(Stored records)
'''
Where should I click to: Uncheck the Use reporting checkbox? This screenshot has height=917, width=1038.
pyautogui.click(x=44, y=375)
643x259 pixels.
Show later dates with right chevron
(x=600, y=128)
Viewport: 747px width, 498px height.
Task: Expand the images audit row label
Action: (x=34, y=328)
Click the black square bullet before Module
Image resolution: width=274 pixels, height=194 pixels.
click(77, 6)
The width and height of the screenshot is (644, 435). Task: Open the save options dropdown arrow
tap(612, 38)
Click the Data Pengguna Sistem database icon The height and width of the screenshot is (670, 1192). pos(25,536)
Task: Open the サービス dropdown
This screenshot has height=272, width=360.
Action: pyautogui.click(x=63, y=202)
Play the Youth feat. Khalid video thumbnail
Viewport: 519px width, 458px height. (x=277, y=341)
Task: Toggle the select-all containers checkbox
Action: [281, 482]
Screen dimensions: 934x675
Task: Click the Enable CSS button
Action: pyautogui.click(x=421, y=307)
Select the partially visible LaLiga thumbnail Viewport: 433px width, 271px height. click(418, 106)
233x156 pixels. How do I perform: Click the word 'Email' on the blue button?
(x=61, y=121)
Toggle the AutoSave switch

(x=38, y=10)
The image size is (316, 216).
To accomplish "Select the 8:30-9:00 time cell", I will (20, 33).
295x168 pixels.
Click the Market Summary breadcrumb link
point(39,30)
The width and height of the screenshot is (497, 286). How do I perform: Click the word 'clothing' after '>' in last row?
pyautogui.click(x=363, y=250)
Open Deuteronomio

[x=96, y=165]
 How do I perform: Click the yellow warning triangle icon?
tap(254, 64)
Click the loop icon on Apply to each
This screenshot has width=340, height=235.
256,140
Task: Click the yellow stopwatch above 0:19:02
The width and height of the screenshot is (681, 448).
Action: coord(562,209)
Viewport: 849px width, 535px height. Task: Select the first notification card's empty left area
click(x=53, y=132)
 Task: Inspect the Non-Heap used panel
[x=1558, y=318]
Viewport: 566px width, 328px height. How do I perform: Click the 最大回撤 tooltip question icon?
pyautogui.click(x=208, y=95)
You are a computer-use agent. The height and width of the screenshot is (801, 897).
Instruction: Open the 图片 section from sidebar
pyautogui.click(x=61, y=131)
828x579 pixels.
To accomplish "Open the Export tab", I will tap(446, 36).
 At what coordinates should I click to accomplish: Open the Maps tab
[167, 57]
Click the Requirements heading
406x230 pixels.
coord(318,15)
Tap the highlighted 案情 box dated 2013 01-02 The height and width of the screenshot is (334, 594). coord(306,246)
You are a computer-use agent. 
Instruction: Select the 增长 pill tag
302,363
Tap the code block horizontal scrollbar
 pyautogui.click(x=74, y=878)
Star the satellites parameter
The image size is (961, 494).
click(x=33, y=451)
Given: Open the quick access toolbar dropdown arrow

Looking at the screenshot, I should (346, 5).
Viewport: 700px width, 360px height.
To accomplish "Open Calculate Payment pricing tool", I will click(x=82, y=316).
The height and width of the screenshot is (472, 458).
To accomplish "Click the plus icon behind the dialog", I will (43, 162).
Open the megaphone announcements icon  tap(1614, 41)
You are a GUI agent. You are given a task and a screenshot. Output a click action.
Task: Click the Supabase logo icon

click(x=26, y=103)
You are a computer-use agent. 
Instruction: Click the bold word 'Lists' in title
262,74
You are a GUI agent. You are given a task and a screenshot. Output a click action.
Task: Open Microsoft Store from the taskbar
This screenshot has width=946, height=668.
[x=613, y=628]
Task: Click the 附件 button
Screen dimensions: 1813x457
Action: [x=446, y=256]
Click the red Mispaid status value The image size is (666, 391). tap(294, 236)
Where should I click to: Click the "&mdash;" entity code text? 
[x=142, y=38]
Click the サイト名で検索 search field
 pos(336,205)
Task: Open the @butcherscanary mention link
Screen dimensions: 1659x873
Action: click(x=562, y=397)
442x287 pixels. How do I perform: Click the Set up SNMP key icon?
'''
Wherever the string "will" appears in the data above, report the whole line.

To accomplish "Select the 8:30-9:00 time cell", I will (20, 33).
To accomplish "Open the Export tab", I will tap(446, 36).
To accomplish "Open Calculate Payment pricing tool", I will click(x=82, y=316).
To accomplish "Click the plus icon behind the dialog", I will (43, 162).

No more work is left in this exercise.